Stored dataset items
§
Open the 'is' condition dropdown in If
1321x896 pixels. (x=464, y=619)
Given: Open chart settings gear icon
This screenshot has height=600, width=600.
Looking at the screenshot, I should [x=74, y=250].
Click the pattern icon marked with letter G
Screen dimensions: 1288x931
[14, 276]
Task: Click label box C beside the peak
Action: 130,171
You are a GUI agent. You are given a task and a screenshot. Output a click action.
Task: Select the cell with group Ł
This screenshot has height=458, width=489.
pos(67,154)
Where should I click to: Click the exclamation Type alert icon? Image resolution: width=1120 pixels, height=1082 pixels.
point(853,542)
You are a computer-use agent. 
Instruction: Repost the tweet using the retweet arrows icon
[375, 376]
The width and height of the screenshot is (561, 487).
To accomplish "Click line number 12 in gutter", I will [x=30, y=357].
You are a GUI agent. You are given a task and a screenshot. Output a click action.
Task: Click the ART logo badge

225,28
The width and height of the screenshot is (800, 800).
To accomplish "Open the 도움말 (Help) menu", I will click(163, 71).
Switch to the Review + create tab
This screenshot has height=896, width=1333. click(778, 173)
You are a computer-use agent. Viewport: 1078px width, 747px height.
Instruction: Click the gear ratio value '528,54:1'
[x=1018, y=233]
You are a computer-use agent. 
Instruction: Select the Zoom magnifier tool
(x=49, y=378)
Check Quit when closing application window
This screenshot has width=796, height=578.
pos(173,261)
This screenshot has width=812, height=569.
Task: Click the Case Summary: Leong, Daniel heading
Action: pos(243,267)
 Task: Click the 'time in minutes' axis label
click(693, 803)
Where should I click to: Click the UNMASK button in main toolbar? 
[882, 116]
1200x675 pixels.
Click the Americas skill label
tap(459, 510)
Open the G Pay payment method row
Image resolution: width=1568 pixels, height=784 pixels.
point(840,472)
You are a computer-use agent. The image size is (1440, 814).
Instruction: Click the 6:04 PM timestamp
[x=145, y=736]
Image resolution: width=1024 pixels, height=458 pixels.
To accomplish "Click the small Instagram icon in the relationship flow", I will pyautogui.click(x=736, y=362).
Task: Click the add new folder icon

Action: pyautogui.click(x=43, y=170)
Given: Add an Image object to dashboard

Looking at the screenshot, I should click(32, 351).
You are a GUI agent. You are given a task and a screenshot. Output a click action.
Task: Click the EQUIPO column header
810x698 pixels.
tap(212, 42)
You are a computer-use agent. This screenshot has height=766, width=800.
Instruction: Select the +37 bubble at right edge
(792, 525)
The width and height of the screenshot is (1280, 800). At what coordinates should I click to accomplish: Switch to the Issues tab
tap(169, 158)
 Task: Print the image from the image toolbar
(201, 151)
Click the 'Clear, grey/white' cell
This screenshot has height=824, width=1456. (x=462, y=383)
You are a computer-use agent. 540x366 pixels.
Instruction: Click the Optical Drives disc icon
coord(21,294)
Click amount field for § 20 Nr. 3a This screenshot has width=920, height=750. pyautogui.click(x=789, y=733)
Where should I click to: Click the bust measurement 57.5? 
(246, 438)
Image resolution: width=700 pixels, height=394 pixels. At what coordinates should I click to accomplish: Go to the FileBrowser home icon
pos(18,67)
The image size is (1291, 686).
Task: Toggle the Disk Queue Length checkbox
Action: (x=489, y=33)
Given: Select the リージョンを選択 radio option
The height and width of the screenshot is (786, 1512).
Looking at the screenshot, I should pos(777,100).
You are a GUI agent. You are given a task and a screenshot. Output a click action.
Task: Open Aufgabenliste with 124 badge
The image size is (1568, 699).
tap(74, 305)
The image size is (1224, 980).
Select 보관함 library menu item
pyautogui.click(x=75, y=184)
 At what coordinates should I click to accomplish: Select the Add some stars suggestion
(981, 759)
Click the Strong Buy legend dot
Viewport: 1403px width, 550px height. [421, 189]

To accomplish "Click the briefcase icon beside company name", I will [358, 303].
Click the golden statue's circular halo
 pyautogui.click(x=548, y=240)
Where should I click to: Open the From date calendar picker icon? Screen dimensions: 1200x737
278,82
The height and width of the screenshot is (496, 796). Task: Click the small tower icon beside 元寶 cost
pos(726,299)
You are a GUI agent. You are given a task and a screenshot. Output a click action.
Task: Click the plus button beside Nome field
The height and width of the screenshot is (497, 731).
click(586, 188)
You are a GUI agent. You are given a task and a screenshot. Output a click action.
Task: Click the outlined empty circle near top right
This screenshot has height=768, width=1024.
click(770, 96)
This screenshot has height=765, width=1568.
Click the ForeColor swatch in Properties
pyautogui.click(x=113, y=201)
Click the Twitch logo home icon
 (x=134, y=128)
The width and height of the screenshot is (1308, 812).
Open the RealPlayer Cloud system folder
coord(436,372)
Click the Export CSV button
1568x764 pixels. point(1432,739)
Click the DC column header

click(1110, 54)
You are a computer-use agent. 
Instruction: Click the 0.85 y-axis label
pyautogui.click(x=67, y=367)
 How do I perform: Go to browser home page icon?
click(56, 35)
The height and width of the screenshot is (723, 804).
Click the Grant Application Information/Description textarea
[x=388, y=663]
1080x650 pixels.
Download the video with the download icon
§
▶ Task goal
Render the entries starting at the line containing "Where should I click to: Click the UNMASK" and ending at the line containing "point(840,472)" as a JSON list of strings, with one string per line and blank lines omitted.

▶ The result
[
  "Where should I click to: Click the UNMASK button in main toolbar? ",
  "[882, 116]",
  "1200x675 pixels.",
  "Click the Americas skill label",
  "tap(459, 510)",
  "Open the G Pay payment method row",
  "Image resolution: width=1568 pixels, height=784 pixels.",
  "point(840,472)"
]